The rest is simply processing each output line from the rsync command. I'm assuming that any line that ends with a / is a directory, and that's a fairly safe assumption, but as noted in the script, there were occasions when this seemed to be fragile.
The cp -fuv
says force
, which is self-explanatory, and update
which means only copy the file if it doesn't exist (or if local is newer), which means that if the script crashes, or you stop it, you can re-run and it won't re-copy stuff that's already copied - this is much faster.

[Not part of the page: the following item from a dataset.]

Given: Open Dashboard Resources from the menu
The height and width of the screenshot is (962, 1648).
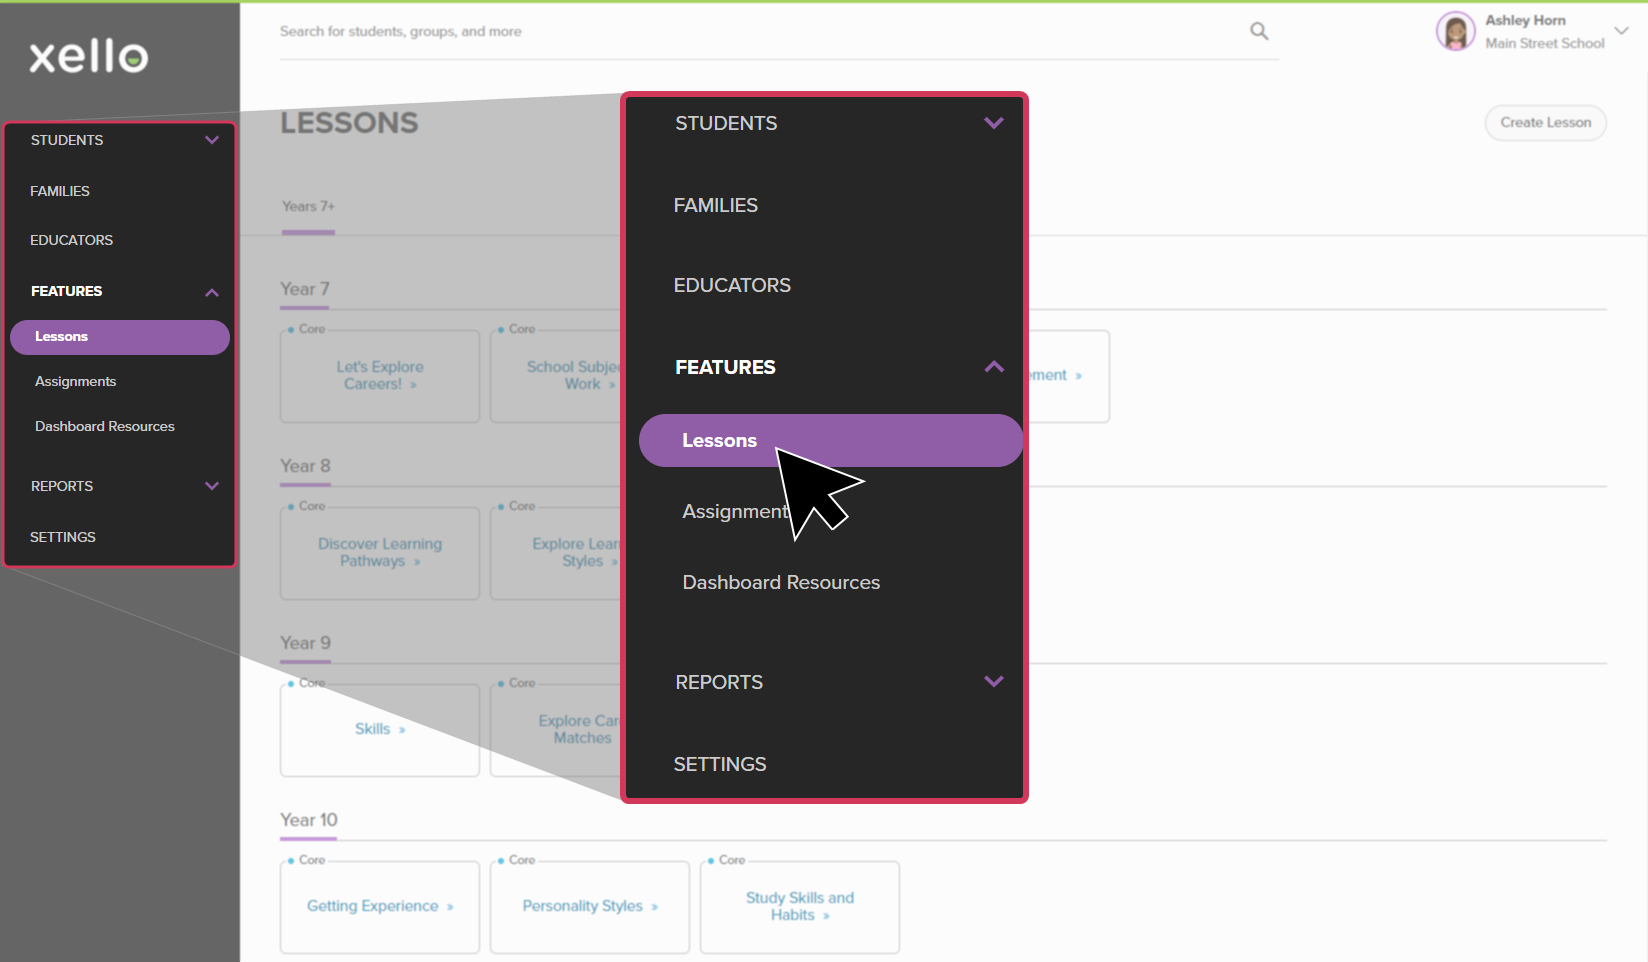Looking at the screenshot, I should (781, 582).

The v
means verbose, so you get a bit more feedback on the terminal.
And that's about it.
Certainly the script could be tidied up, but it's been working fine for me for the past couple of weeks.
Re-importing at the B-end
It probably should go without saying, but at the far end, once you mount the USB drive, it's a simple matter of using a vanilla rsync command to import these additions into the primary structure.
Rsync, by default, augments an existing structure - so assuming that the drive is mounted at /media/jedd/foo
, and the deltas were written into a pub
directory on that device:
en-hub-01:~# rsync -av /media/jedd/foo/pub/ /hub/pub/
You can try with the --dry-run
parameter, if you want to be cautious, or even just run an rsync with a subset of the total deltas, just by traversing down the directory structure of the USB drive and the remote repository.